Amazingly, when the S&P hit the lows in late March, the analysts, always overly optimistic, were even farther behind than usual: They expected profits to fall just a shade to $160 12 months hence. As a result, the obviously overwrought profit forecast hoisted the denominator, just as the 34% drop in prices was crushing the numerator. The result: a P/E that cratered in late March to 14, a number not witnessed since the Great Recession.
Then both of the moving parts shifted into reverse: Prices soared, and earnings estimates collapsed. In Refinitiv’s most recent report, analysts project profits over the next 12 months of just $129.5, 19% less than the outlook six weeks earlier. The swoon in earnings estimates and explosion in prices has lifted the the P/E cited in the Fed report from 14 to 19, right where it finished in 2019.
It was that roundtrip that spooked the Fed. But wait. The central bank’s numbers are based on prices at the end of April. Since then, the S&P has kept soaring, lifting the forward P/E, as of midday May 18, to 22.8: 20% higher than the end of last year.
Wall Street would argue that the 23-plus reading that looks so outrageously pricey doesn’t tell us much, because it’s based on earnings getting hammered by the sweeping lockdown, and that profits will strongly rebound in the recovery. So where do the pros think earnings will rebound to, and is that estimate reasonable?
A good test is my “Tully 20” rule. It takes the S&P 500 index, the “price,” and divides by a P/E of 20, a multiple that’s well been the average for the past 50 years. Folks buying S&P stocks obviously expect the index to rise from here, so let’s assume that prices rose just a modest 10% in two years, getting us to the second quarter of 2022. In that case, the index would reach 3,250. At a rich, 20 P/E, reported earnings per share would need to be $163 (the price of 3,250 divided by the P/E of 20).
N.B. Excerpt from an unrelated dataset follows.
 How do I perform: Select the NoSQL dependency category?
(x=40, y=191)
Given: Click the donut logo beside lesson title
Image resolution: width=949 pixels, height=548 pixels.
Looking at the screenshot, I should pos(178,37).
That’s 17% higher than record earnings posted at the end of 2019—and it just won’t happen. America’s big cap companies will not be almost 20% more profitable in mid-2021 than they were in the glory days of 2019. In a best-case outcome, operating margins shrink from their elevated levels of last year to closer to the long-term average of between 8% and 9%. That would put earnings at no more than $130. By the Tully 20 rule, at a 20 P/E a reasonable forecast for the S&P two years from now would be 2,600 (20 multiplied by $130), 12% below where it is today. And given the extreme uncertainty clouding the economy’s future, that’s optimistic.
Speaking of uncertainty, it’s never been harder to predict where profits will be two years from now than it is today. But we do know approximately where they will need to go in order for the S&P to be reasonably priced. It’s anything but. While the reality on the ground is a grim story of crumbling profits, surging joblessness, and Great Depression–style shrinkage in the economy, the markets have entered a parallel universe that might be called fantasyland.